I am pretty sure it's a true bug (i.e., I am not being sloppy by calling just any ole' insect a bug). I got as close as I could with my iPhone, but the lighting was bad. This is on my porch and the bug is really large - about 1 inch in length of the body.


So, what is it?

More like this

Actually, I think it might be a bat. Cover your hair. Bats will fly into your hair.

Fred. That bug looks like a Fred to me. Or maybe a Mabel.

I agree with Tanja. It looks like Fred there has likely assassinated a rival bug from a prominent family and is looking for a place to lay low.

Just be cool, Coturnix, be cool.

I'm not expert, but that looks more like what we call a giant stink bug. The size is right, as are those distinctively shaped rear legs. I don't know whether it's a "true" stink bug though. (Or even if "stink bugs" is a valid grouping, for that matter.)

Adrian Thysse is correct.

It's a leaf-footed bug (Coreidae), probably in the genus Leptoglossus.

Pictures are too blurry to identify to species.

By Mark Metz (not verified) on 22 Jun 2009 #permalink

It is indeed a coreid bug. We get a lot of those little cuties around our home every summer and fall, and are extremely fond of them. If you annoy it slightly (try prodding it gently with your finger) it will probably emit an odor like strong vinegar.

By Julie Stahlhut (not verified) on 22 Jun 2009 #permalink

It is in fact a true bug.
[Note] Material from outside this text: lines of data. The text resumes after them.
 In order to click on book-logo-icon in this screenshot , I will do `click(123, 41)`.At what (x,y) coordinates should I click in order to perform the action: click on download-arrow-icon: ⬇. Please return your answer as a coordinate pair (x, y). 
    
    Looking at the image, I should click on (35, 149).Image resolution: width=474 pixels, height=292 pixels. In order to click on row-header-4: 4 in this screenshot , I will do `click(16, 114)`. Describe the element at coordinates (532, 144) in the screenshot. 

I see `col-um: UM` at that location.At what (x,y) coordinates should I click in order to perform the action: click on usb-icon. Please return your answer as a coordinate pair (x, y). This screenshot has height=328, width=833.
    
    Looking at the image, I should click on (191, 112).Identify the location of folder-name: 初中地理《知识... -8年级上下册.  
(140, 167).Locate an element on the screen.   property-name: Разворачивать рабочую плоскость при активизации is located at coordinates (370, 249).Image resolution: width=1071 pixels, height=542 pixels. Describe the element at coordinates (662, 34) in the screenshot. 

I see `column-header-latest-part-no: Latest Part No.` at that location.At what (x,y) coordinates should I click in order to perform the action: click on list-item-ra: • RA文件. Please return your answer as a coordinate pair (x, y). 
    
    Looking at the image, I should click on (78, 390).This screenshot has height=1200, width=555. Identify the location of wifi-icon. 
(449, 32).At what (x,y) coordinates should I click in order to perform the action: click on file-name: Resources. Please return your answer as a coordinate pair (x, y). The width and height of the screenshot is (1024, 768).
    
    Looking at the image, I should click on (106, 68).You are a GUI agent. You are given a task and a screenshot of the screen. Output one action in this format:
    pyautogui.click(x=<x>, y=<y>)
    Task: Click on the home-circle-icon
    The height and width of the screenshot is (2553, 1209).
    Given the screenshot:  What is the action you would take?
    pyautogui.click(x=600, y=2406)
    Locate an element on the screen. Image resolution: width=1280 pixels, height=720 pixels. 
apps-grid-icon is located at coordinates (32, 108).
It has a sharp proboscis that is used for puncturing other insects and will cause a most painful "bite" if you should happen to get one in your trousers. It is a leaf foot bug, also called an assassin bug. Most likely it is Leptoglossus oppositus, but it is a blurry photo.
And that is all from the entomological community :)

By rangerjen (not verified) on 23 Jun 2009 #permalink

At first, I thought it was an assassin bug, but then that's probably because I watched that silly guy let one bite him on "Bite Me" on the Travel Channel the other day. Apparently the assassin bug can cause Chagas disease because of bacteria that are excreted with its poo as it gorges itself on a host -the bacteria come in contact with the wound created by the proboscis when it pulls out and treads across.

But then I remembered a site I came across once that lets you search by photo. Like rangerjen posted above, I came up with Leptoglossus phyllopus -a true bug and member of the same order as the assassin bug.

I think most of the Chagas cases from assassin bites occur in Central & South America.